A long time ago–twenty or so years, as my worsening memory calculates it–I tried to organize a local political group around the principles of civil discourse and moderation. I was concerned at the time about the nasty confrontations and unwillingness to negotiate that were increasingly characterizing political debate, and in my naiveté, I thought a group of nice, earnest folks might be able to nudge local combatants back toward an ill-defined “center.”
We called it the “American Values Alliance,” and you can guess how well that went. As one member concluded, there’s a reason you never see gangs of marching moderates.
In the years since that abortive effort, as the practice of “on the ground” politics has dramatically changed, I’ve come to recognize the massive impediments to–and lack of wisdom of– similar attempts.
In the past, “moderate” essentially meant “in the middle.” A moderate was someone who understood that half a loaf was better than no bread at all, and was willing to sit down with proponents of contrary policies to see if some middle ground existed. That approach works when the opposing positions are center-left and center-right–or at least when proponents of different policies come from rational, albeit different, perspectives.
When one side of a conflict wants to deprive the other side of fundamental rights, there is no “middle.”
What does half a loaf look like when the argument is about the right of trans children to access lifesaving medical care? What is the “middle ground” in a debate over who gets to decide whether a woman reproduces?
How do we “negotiate” with lawmakers who call LGBTQ citizens “abominations” and insist that nonChristians aren’t “real Americans”?
What is the “middle ground” between banning books and respecting the expertise of schoolteachers and librarians–not to mention the rights of parents who disagree?
When a political party threatens to upend the global financial order by refusing to authorize the payment of bills already incurred–amounts the government owes (thanks in many cases to votes cast by those now threatening to default)–giving in to some of that party’s demands is negotiating with terrorists and encouraging future blackmail.
I’m sure you can all come up with similar examples.
I tend to think of moderation today as the definition being employed by ReCenter, the organization I wrote about a couple of weeks ago–not as a center point between policy positions, but as a characteristic of reasonable people. A moderate person, defined in that way, is a rational citizen, someone open to discourse and amenable to evidence–not a rabid ideologue or bigot.
My sister recently hit the nail on the head when she opined that the arguments currently taking place between the parties aren’t about policy–they’re about morality.
My sister and I both used to be among those thousands of Republican women who volunteered in our respective precincts to get out the vote, and considered ourselves to be…yes…moderates. We currently number among the thousands who have fled the racist, homophobic, misogynistic cult that is today’s GOP.
I don’t know how one becomes a “moderate” racist or anti-Semite. I don’t know how the base of the GOP squares its current positions with the moral aspirations of the U.S. Constitution or the historic American emphasis on civic equality and democratic decision-making.

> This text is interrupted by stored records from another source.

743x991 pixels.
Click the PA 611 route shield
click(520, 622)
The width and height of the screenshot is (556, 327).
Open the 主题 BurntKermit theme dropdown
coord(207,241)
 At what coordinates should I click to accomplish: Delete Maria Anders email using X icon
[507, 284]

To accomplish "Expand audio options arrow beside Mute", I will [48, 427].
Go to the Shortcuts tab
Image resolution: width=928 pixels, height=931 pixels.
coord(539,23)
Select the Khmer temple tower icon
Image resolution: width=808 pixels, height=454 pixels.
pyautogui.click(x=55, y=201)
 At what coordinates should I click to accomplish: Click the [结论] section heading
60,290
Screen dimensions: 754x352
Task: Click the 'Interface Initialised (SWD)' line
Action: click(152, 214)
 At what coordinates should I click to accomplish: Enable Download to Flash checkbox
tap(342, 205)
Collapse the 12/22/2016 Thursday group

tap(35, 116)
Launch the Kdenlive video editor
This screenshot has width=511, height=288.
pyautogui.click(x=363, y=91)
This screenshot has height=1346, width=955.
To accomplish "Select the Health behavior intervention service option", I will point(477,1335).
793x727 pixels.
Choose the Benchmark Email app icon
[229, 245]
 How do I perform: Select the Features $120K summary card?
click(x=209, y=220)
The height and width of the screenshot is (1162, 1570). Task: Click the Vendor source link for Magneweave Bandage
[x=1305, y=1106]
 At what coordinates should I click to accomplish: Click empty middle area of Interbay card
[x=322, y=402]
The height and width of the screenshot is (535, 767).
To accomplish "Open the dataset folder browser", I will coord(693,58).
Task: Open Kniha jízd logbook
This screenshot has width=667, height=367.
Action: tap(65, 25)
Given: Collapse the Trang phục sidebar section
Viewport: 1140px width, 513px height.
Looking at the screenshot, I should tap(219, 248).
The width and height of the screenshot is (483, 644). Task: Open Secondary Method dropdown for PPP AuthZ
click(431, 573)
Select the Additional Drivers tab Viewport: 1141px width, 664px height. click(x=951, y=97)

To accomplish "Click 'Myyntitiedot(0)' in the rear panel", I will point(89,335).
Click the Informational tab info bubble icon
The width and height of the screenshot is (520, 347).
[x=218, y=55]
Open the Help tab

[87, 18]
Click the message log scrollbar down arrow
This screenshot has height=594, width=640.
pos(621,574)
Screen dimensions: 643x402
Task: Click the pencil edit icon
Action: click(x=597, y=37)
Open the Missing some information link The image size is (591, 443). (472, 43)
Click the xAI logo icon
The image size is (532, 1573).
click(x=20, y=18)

What prompted this particular diatribe was an important recent statement by Third Way’s executive vice president. Progressives routinely accuse Third Way of being unrealistically moderate, but the statement–quite correctly, in my opinion– lambasted another presumably “moderate” group, No Labels:
The group No Labels is holding its nominating convention in Dallas to select a 3rd Party candidate that most assuredly would hurt Biden and elect Trump or whoever wins the GOP nomination. They have already raised $70m. They are already on the ballot in a bunch of states. And in a map they recently published showing their absurd path to 270 electoral college votes, they’ve targeted 23 states for victory—19 won by Biden and 4 won by Trump. That gives you an idea of what they’re up to and who they really want to elect. And as a reminder, No Labels endorsed Trump in 2016.
(Subsequently, evidence emerged that Republican “dark money” is funding No Labels.)
In a sane world, moderation and willingness to compromise are virtues. We don’t currently occupy a sane world. As a letter to the Washington Post accurately put it:
One side believes in American democracy, while the other has attacked it. One is governing from the mainstream, while the other champions extremism. One seeks to work collaboratively on the issues; the other has given way to conspiracy theorists and cranks.
A vote for No Labels –or for any third-party candidate–isn’t evidence of moderation. It’s a Faustian bargain.